--- YOUR TASK ---
Copy out the records below, switching "Kalender" to "Calendar" and leaving every other character as it is.

--- THE RECORDS ---
%%
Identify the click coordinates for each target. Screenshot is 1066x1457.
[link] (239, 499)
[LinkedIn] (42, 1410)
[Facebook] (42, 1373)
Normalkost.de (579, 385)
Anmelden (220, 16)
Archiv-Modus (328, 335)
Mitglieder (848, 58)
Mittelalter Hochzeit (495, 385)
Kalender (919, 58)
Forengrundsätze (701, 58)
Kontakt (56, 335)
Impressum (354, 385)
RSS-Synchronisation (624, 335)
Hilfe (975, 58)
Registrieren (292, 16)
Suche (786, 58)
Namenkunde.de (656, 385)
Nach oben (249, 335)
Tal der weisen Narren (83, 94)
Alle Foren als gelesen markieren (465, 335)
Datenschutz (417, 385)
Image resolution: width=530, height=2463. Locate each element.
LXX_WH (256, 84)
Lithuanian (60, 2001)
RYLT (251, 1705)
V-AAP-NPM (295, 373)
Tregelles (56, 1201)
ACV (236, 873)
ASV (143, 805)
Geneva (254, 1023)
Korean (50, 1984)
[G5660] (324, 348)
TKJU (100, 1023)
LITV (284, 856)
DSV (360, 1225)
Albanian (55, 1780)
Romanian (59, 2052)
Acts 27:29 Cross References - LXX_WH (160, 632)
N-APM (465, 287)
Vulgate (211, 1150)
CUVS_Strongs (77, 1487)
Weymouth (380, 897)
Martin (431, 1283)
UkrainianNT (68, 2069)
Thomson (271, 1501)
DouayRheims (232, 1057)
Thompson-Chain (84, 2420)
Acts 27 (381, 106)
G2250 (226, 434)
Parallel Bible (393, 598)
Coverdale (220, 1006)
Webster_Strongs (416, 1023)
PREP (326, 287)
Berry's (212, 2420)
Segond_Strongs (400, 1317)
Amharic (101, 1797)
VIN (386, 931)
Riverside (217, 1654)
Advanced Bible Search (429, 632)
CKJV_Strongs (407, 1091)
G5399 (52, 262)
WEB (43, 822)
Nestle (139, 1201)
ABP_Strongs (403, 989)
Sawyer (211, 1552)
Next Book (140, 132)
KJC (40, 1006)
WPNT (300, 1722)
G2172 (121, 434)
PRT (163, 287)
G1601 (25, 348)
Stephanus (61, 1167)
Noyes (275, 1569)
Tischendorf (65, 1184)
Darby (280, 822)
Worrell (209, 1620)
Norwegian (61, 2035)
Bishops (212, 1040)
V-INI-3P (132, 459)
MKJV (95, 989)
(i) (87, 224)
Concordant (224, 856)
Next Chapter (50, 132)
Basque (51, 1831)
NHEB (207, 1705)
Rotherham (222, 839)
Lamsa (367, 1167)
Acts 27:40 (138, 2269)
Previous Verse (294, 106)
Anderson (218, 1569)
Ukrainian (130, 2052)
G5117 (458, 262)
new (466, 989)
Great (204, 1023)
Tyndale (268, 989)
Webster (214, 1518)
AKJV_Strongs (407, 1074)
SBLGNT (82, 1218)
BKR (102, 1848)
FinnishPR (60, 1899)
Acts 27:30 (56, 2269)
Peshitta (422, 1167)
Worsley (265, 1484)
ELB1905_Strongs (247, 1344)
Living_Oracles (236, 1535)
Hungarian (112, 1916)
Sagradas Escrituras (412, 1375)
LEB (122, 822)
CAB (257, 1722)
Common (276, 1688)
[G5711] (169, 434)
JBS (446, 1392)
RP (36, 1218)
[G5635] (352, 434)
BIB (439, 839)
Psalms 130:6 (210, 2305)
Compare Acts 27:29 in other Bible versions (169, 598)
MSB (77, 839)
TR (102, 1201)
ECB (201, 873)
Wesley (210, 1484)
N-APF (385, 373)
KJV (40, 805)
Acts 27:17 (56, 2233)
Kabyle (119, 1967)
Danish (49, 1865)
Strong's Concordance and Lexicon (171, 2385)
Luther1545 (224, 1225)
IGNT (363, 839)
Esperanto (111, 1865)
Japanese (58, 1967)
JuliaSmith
%%
--- ANSWER TO THE EXERCISE ---
Identify the click coordinates for each target. Screenshot is 1066x1457.
[link] (239, 499)
[LinkedIn] (42, 1410)
[Facebook] (42, 1373)
Normalkost.de (579, 385)
Anmelden (220, 16)
Archiv-Modus (328, 335)
Mitglieder (848, 58)
Mittelalter Hochzeit (495, 385)
Calendar (919, 58)
Forengrundsätze (701, 58)
Kontakt (56, 335)
Impressum (354, 385)
RSS-Synchronisation (624, 335)
Hilfe (975, 58)
Registrieren (292, 16)
Suche (786, 58)
Namenkunde.de (656, 385)
Nach oben (249, 335)
Tal der weisen Narren (83, 94)
Alle Foren als gelesen markieren (465, 335)
Datenschutz (417, 385)
Image resolution: width=530, height=2463. Locate each element.
LXX_WH (256, 84)
Lithuanian (60, 2001)
RYLT (251, 1705)
V-AAP-NPM (295, 373)
Tregelles (56, 1201)
ACV (236, 873)
ASV (143, 805)
Geneva (254, 1023)
Korean (50, 1984)
[G5660] (324, 348)
TKJU (100, 1023)
LITV (284, 856)
DSV (360, 1225)
Albanian (55, 1780)
Romanian (59, 2052)
Acts 27:29 Cross References - LXX_WH (160, 632)
N-APM (465, 287)
Vulgate (211, 1150)
CUVS_Strongs (77, 1487)
Weymouth (380, 897)
Martin (431, 1283)
UkrainianNT (68, 2069)
Thomson (271, 1501)
DouayRheims (232, 1057)
Thompson-Chain (84, 2420)
Acts 27 (381, 106)
G2250 (226, 434)
Parallel Bible (393, 598)
Coverdale (220, 1006)
Webster_Strongs (416, 1023)
PREP (326, 287)
Berry's (212, 2420)
Segond_Strongs (400, 1317)
Amharic (101, 1797)
VIN (386, 931)
Riverside (217, 1654)
Advanced Bible Search (429, 632)
CKJV_Strongs (407, 1091)
G5399 (52, 262)
WEB (43, 822)
Nestle (139, 1201)
ABP_Strongs (403, 989)
Sawyer (211, 1552)
Next Book (140, 132)
KJC (40, 1006)
WPNT (300, 1722)
G2172 (121, 434)
PRT (163, 287)
G1601 (25, 348)
Stephanus (61, 1167)
Noyes (275, 1569)
Tischendorf (65, 1184)
Darby (280, 822)
Worrell (209, 1620)
Norwegian (61, 2035)
Bishops (212, 1040)
V-INI-3P (132, 459)
MKJV (95, 989)
(i) (87, 224)
Concordant (224, 856)
Next Chapter (50, 132)
Basque (51, 1831)
NHEB (207, 1705)
Rotherham (222, 839)
Lamsa (367, 1167)
Acts 27:40 (138, 2269)
Previous Verse (294, 106)
Anderson (218, 1569)
Ukrainian (130, 2052)
G5117 (458, 262)
new (466, 989)
Great (204, 1023)
Tyndale (268, 989)
Webster (214, 1518)
AKJV_Strongs (407, 1074)
SBLGNT (82, 1218)
BKR (102, 1848)
FinnishPR (60, 1899)
Acts 27:30 (56, 2269)
Peshitta (422, 1167)
Worsley (265, 1484)
ELB1905_Strongs (247, 1344)
Living_Oracles (236, 1535)
Hungarian (112, 1916)
Sagradas Escrituras (412, 1375)
LEB (122, 822)
CAB (257, 1722)
Common (276, 1688)
[G5711] (169, 434)
JBS (446, 1392)
RP (36, 1218)
[G5635] (352, 434)
BIB (439, 839)
Psalms 130:6 (210, 2305)
Compare Acts 27:29 in other Bible versions (169, 598)
MSB (77, 839)
TR (102, 1201)
ECB (201, 873)
Wesley (210, 1484)
N-APF (385, 373)
KJV (40, 805)
Acts 27:17 (56, 2233)
Kabyle (119, 1967)
Danish (49, 1865)
Strong's Concordance and Lexicon (171, 2385)
Luther1545 (224, 1225)
IGNT (363, 839)
Esperanto (111, 1865)
Japanese (58, 1967)
JuliaSmith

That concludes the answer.